Needed from the data below: every line from the one with "Documenti (348, 158)" up to and including the one with "Biografia (274, 1785)", repeated exactly and with nothing else.

===== Supplied information

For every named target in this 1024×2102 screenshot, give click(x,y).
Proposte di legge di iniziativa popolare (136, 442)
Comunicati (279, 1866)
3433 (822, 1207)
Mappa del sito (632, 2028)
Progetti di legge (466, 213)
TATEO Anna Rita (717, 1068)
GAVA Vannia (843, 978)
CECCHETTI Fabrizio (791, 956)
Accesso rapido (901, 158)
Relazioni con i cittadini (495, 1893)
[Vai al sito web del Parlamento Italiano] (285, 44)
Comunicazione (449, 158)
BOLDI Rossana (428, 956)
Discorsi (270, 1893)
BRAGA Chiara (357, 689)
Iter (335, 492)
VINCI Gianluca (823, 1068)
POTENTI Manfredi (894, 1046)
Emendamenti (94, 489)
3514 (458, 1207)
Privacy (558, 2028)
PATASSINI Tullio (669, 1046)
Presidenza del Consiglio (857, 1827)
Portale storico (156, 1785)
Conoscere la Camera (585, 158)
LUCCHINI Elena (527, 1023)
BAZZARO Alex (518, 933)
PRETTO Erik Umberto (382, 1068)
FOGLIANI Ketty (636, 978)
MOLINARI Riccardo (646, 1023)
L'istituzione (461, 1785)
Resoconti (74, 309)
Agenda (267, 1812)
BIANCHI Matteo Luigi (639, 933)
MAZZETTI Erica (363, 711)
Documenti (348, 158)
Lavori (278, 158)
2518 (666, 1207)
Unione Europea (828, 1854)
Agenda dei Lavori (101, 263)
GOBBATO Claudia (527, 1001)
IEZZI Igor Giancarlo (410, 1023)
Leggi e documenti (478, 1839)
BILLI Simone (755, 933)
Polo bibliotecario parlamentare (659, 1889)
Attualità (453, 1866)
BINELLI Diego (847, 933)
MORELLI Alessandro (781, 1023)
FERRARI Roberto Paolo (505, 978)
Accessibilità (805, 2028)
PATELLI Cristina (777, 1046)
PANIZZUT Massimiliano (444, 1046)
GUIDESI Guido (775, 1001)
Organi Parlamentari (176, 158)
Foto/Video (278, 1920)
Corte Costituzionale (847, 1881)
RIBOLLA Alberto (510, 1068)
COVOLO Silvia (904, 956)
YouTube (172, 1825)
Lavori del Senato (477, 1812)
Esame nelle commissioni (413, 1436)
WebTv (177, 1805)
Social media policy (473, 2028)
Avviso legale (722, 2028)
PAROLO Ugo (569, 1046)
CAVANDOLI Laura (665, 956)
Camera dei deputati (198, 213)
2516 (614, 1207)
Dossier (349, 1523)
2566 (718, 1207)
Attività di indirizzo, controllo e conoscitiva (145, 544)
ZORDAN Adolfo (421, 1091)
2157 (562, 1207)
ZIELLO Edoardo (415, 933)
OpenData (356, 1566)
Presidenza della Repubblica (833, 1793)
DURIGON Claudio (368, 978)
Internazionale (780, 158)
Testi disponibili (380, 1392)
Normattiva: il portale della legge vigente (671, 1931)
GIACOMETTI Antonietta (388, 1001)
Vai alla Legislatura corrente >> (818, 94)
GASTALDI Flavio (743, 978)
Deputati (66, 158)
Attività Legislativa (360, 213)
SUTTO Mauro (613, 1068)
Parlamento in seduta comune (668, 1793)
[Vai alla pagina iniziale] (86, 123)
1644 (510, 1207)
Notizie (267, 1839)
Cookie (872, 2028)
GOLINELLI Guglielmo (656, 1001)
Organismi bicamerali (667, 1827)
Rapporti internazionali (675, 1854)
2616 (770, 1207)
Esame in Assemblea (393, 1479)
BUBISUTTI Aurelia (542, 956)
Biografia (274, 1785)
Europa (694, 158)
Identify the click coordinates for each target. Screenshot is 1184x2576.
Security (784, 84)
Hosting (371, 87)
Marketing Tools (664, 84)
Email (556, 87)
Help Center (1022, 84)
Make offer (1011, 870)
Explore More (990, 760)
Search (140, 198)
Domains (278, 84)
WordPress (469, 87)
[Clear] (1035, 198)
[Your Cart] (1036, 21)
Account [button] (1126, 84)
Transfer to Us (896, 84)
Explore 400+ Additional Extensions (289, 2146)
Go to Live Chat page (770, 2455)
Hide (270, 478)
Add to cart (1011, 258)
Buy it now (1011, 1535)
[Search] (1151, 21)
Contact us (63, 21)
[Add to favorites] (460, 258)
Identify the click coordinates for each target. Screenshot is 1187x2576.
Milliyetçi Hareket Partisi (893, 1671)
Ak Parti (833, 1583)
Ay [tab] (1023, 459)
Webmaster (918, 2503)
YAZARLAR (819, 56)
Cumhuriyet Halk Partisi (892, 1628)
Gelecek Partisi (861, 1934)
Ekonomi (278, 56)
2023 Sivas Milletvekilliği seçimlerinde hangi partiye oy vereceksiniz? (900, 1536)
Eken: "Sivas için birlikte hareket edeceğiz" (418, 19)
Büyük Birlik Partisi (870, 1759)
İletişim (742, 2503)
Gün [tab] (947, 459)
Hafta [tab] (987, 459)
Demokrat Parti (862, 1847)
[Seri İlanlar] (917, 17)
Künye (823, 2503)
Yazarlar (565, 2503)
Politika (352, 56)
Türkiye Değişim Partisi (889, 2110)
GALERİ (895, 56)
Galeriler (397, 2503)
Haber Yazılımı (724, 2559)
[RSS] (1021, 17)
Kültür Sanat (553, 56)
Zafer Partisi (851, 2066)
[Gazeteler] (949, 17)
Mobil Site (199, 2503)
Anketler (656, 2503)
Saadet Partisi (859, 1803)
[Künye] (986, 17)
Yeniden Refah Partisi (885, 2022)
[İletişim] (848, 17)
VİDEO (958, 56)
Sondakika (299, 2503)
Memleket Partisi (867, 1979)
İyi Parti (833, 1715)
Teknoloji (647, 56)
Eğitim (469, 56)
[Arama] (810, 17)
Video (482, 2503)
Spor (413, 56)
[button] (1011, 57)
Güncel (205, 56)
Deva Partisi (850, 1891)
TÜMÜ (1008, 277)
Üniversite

==========

### Task solution
Documenti (348, 158)
Lavori (278, 158)
2518 (666, 1207)
Unione Europea (828, 1854)
Agenda dei Lavori (101, 263)
GOBBATO Claudia (527, 1001)
IEZZI Igor Giancarlo (410, 1023)
Leggi e documenti (478, 1839)
BILLI Simone (755, 933)
Polo bibliotecario parlamentare (659, 1889)
Attualità (453, 1866)
BINELLI Diego (847, 933)
MORELLI Alessandro (781, 1023)
FERRARI Roberto Paolo (505, 978)
Accessibilità (805, 2028)
PATELLI Cristina (777, 1046)
PANIZZUT Massimiliano (444, 1046)
GUIDESI Guido (775, 1001)
Organi Parlamentari (176, 158)
Foto/Video (278, 1920)
Corte Costituzionale (847, 1881)
RIBOLLA Alberto (510, 1068)
COVOLO Silvia (904, 956)
YouTube (172, 1825)
Lavori del Senato (477, 1812)
Esame nelle commissioni (413, 1436)
WebTv (177, 1805)
Social media policy (473, 2028)
Avviso legale (722, 2028)
PAROLO Ugo (569, 1046)
CAVANDOLI Laura (665, 956)
Camera dei deputati (198, 213)
2516 (614, 1207)
Dossier (349, 1523)
2566 (718, 1207)
Attività di indirizzo, controllo e conoscitiva (145, 544)
ZORDAN Adolfo (421, 1091)
2157 (562, 1207)
ZIELLO Edoardo (415, 933)
OpenData (356, 1566)
Presidenza della Repubblica (833, 1793)
DURIGON Claudio (368, 978)
Internazionale (780, 158)
Testi disponibili (380, 1392)
Normattiva: il portale della legge vigente (671, 1931)
GIACOMETTI Antonietta (388, 1001)
Vai alla Legislatura corrente >> (818, 94)
GASTALDI Flavio (743, 978)
Deputati (66, 158)
Attività Legislativa (360, 213)
SUTTO Mauro (613, 1068)
Parlamento in seduta comune (668, 1793)
[Vai alla pagina iniziale] (86, 123)
1644 (510, 1207)
Notizie (267, 1839)
Cookie (872, 2028)
GOLINELLI Guglielmo (656, 1001)
Organismi bicamerali (667, 1827)
Rapporti internazionali (675, 1854)
2616 (770, 1207)
Esame in Assemblea (393, 1479)
BUBISUTTI Aurelia (542, 956)
Biografia (274, 1785)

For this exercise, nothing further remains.